Pat Whitehouse felt that pressure should be put on landlords like the Town Trust to take a broader view of the improvements that could be made to help the town and not “simply to look at the bottom line”. She was also among the many traders and residents who regard parking as a major issue for the town.

“These days traffic wardens are almost hovering so that they can slap a ticket on you,” she said. “We are competing with several other towns and should consider free parking on Sundays as Redditch has, and pay on exit parking in the off street parks so that nobody has to worry all the time about getting back to their cars. It’s no good assuming that the Shakespeare connection will see us through, because it won’t. We have to do a whole lot more and Hereford has shown us that it can be done.”

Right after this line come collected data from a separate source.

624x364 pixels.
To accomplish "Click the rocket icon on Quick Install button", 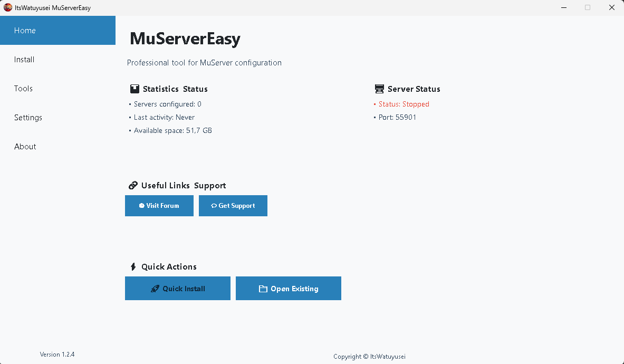I will click(155, 288).
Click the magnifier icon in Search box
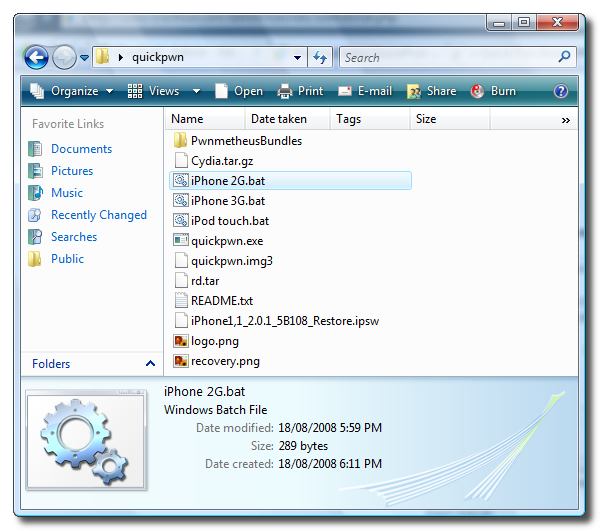This screenshot has width=600, height=531. point(565,58)
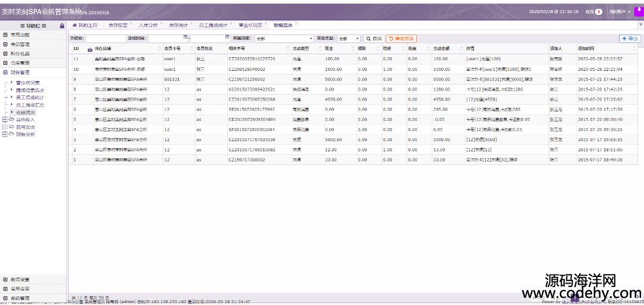Switch to the 营业状况表 tab

click(250, 26)
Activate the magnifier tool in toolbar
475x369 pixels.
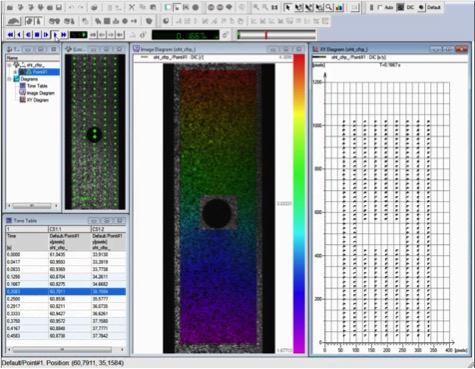click(329, 7)
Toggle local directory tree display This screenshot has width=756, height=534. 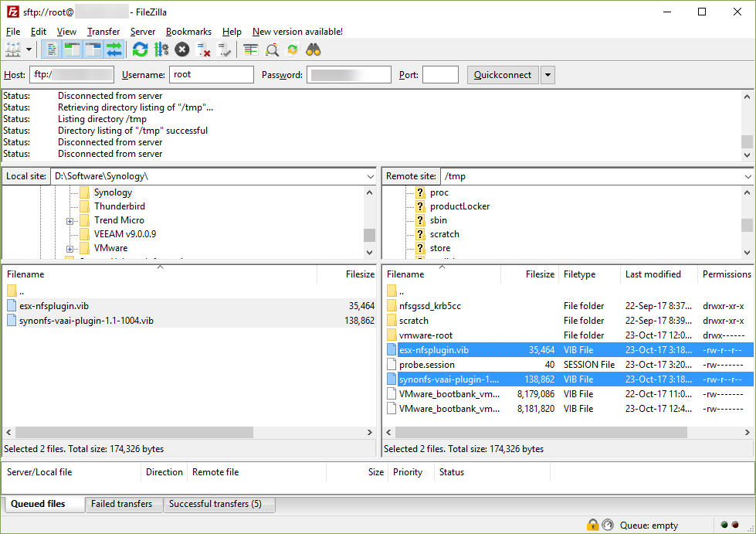[73, 50]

For further information contact Ian Heggie 01789 299891

List of participants.

Stratford Society (local Civic Society)
Ian Heggie, Vice President
Ian Prosser, Vice Chairman
Jenny Fradgley
Jennifer Heggie
Beryl Downing
Peter Burgess

Stratford District Council
Cllr Sue Wixey, Cabinet member (deputy leader)
Cllr Gillian Roach, Cabinet member
Cllr Jenny Fradgley, former Town Mayor
Paul Ogden, World Class Stratford Project
Charlotte Gallaher, Urban Design Officer
Tony Perks, Head of Planning

Warwickshire County Council
Avril Smolders, Regeneration Projects

Stratford Business Improvement District
Alan Keech, Daisychain
Pat Whitehouse, Shipston Jewellers

Other Participants
Shelagh Sandle, Town Mayor
Joanne Sainsbury, town retail representative
Geoff Williams, Stratford Voice (resident’s association)
Eppie Sellar, Stratford Voice (resident’s association)
Ronnie Mulryne, chair, World Class Stratford Project
Peter Wilson, Transformation Project Director, Royal Shakespeare Company
Tin Wightman, board member, Stratford Town Trust

Herefordshire Press Release

News release

PR Visitors/10

XX September 2010

Where Herefordshire leads, Shakespeare’s birthplace follows…

A delegation from Stratford-upon-Avon visited Hereford last week and went away impressed, after seeing first hand how Herefordshire Council’s shopfront grant scheme works.

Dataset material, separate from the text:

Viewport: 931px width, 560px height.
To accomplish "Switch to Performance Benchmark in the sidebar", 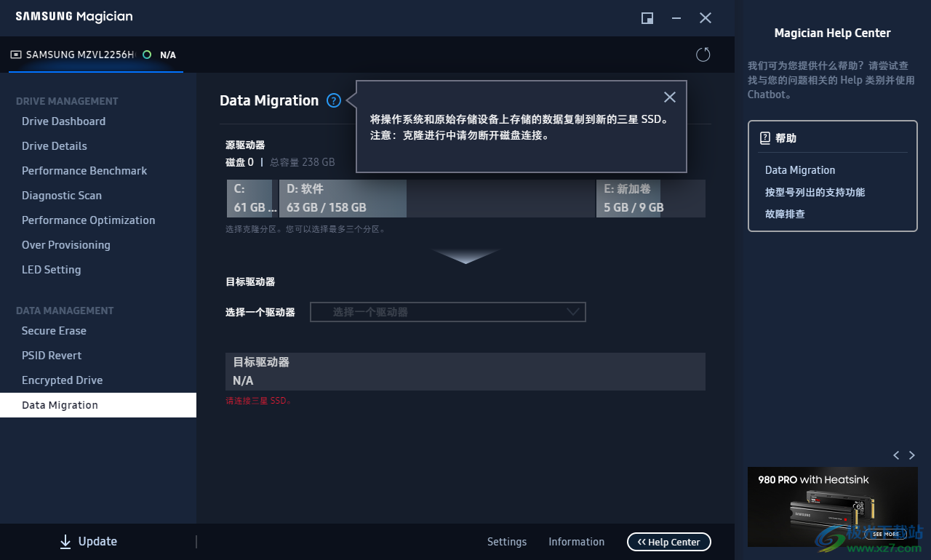I will click(x=84, y=170).
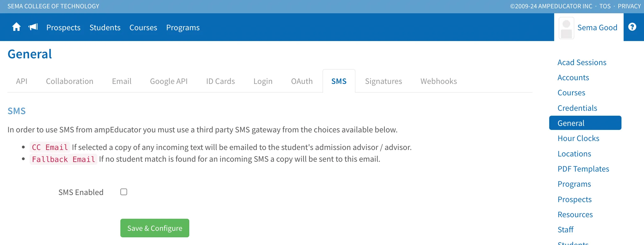644x245 pixels.
Task: Open Prospects in the top navigation
Action: click(x=63, y=27)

The delegation, which included the deputy leader of Stratford-on-Avon District Council and the Council’s planning portfolio holder, the Mayor, a former Mayor and 18 of the town’s most influential opinion leaders, including planners, developers and retailers, were treated to a whistle-stop tour of the county.

“Their visit included a walk around Hereford city centre and Leominster – they had heard about our shopfront scheme and described seeing it in action as ‘a revelation’,” said Cllr Blackshaw, cabinet member for economic development and community services, who hosted last week’s visit.

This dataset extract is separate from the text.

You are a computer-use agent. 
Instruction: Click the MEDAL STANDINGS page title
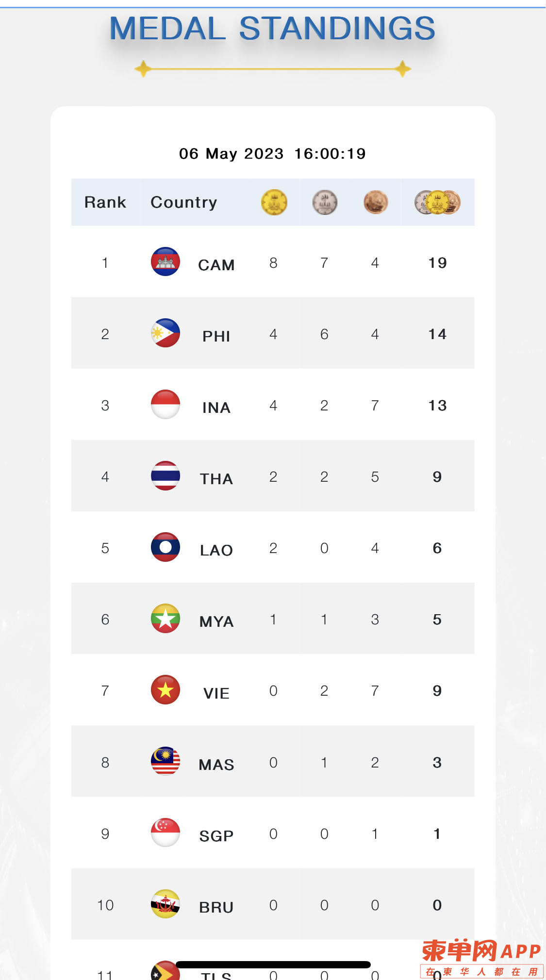coord(272,28)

“In Hereford they were particularly impressed with the way the scheme fits in with the ongoing regeneration of the area. They were particularly impressed with the way we’re blending the traditional and historic with the new.

“During a question and answer session they asked about development in Hereford city centre and they said what they had seen would help them as they shape Stratford’s future.”

Following the visit, Ian Heggie, vice president of the Stratford Society, said: “Well done Herefordshire. You should be proud of what you have managed to achieve and also proud that you have inspired Shakespeare’s town to follow your lead.”

Cllr Blackshaw added: “It’s good to know that popular tourist destinations like Stratford-upon-Avon can be influenced by Hereford.”